───── DATA UNDER STUDY ─────

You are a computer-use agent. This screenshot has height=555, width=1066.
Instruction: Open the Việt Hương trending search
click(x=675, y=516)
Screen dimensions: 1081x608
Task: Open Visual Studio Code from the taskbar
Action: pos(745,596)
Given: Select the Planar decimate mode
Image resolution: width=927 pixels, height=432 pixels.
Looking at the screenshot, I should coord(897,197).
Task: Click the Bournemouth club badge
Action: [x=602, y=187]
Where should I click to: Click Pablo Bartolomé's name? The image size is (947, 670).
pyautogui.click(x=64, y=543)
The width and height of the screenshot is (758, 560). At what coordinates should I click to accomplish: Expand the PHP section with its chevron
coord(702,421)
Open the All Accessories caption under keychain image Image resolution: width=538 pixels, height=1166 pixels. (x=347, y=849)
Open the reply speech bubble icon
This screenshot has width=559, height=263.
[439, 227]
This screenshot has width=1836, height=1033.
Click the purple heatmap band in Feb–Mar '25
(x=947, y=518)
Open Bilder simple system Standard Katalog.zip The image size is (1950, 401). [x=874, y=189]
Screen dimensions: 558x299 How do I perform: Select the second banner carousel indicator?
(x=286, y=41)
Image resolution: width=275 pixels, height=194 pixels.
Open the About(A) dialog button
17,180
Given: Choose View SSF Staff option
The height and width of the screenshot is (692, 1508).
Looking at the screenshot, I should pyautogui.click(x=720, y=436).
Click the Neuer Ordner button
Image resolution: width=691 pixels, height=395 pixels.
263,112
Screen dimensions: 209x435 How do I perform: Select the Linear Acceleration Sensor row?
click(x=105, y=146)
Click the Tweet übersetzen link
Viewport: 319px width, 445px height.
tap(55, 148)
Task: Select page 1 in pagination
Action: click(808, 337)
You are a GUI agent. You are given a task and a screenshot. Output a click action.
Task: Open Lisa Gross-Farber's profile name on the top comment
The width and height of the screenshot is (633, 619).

─────

[WHAT YOU NEED TO DO] Give an exact copy of all the data shown above.

[TASK OUTPUT]
You are a computer-use agent. This screenshot has height=555, width=1066.
Instruction: Open the Việt Hương trending search
click(x=675, y=516)
Screen dimensions: 1081x608
Task: Open Visual Studio Code from the taskbar
Action: pos(745,596)
Given: Select the Planar decimate mode
Image resolution: width=927 pixels, height=432 pixels.
Looking at the screenshot, I should coord(897,197).
Task: Click the Bournemouth club badge
Action: [x=602, y=187]
Where should I click to: Click Pablo Bartolomé's name? The image size is (947, 670).
pyautogui.click(x=64, y=543)
The width and height of the screenshot is (758, 560). At what coordinates should I click to accomplish: Expand the PHP section with its chevron
coord(702,421)
Open the All Accessories caption under keychain image Image resolution: width=538 pixels, height=1166 pixels. (x=347, y=849)
Open the reply speech bubble icon
This screenshot has width=559, height=263.
[439, 227]
This screenshot has width=1836, height=1033.
Click the purple heatmap band in Feb–Mar '25
(x=947, y=518)
Open Bilder simple system Standard Katalog.zip The image size is (1950, 401). [x=874, y=189]
Screen dimensions: 558x299 How do I perform: Select the second banner carousel indicator?
(x=286, y=41)
Image resolution: width=275 pixels, height=194 pixels.
Open the About(A) dialog button
17,180
Given: Choose View SSF Staff option
The height and width of the screenshot is (692, 1508).
Looking at the screenshot, I should pyautogui.click(x=720, y=436).
Click the Neuer Ordner button
Image resolution: width=691 pixels, height=395 pixels.
263,112
Screen dimensions: 209x435 How do I perform: Select the Linear Acceleration Sensor row?
click(x=105, y=146)
Click the Tweet übersetzen link
Viewport: 319px width, 445px height.
tap(55, 148)
Task: Select page 1 in pagination
Action: click(808, 337)
You are a GUI agent. You are given a task and a screenshot. Output a click action.
Task: Open Lisa Gross-Farber's profile name on the top comment
The width and height of the screenshot is (633, 619).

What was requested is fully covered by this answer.